HOW TO COMPLETE THIS TASK:
Among the lines of data below, reproduce only those from the one with "Image resolution: width=658" through the one with "You are a GUI", exactly as they stand, both ends included.
-*-
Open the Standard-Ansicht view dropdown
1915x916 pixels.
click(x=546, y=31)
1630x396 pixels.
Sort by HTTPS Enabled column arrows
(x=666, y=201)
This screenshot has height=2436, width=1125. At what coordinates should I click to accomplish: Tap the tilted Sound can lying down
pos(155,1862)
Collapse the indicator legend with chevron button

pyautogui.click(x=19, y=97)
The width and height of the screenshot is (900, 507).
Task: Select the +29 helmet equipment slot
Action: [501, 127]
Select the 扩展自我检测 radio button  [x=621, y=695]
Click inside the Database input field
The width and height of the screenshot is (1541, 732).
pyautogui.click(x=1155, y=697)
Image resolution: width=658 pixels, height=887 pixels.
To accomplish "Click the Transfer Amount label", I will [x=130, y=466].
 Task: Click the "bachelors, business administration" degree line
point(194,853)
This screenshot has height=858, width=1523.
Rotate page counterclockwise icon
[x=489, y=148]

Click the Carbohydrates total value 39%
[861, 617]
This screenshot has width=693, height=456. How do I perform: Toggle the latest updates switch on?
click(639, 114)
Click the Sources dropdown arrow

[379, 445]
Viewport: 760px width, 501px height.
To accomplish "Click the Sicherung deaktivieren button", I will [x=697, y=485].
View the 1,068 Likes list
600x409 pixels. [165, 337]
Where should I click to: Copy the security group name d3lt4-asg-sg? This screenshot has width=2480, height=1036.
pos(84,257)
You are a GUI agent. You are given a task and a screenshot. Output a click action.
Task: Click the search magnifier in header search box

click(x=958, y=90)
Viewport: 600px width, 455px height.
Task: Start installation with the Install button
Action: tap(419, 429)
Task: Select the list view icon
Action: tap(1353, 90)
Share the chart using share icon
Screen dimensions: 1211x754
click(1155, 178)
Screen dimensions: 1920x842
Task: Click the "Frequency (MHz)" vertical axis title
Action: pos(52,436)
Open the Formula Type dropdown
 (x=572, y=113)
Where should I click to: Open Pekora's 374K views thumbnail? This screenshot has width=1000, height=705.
-*-
RESPONSE FOR THIS EXERCISE:
Image resolution: width=658 pixels, height=887 pixels.
To accomplish "Click the Transfer Amount label", I will [x=130, y=466].
 Task: Click the "bachelors, business administration" degree line
point(194,853)
This screenshot has height=858, width=1523.
Rotate page counterclockwise icon
[x=489, y=148]

Click the Carbohydrates total value 39%
[861, 617]
This screenshot has width=693, height=456. How do I perform: Toggle the latest updates switch on?
click(639, 114)
Click the Sources dropdown arrow

[379, 445]
Viewport: 760px width, 501px height.
To accomplish "Click the Sicherung deaktivieren button", I will [x=697, y=485].
View the 1,068 Likes list
600x409 pixels. [165, 337]
Where should I click to: Copy the security group name d3lt4-asg-sg? This screenshot has width=2480, height=1036.
pos(84,257)
You are a GUI agent. You are given a task and a screenshot. Output a click action.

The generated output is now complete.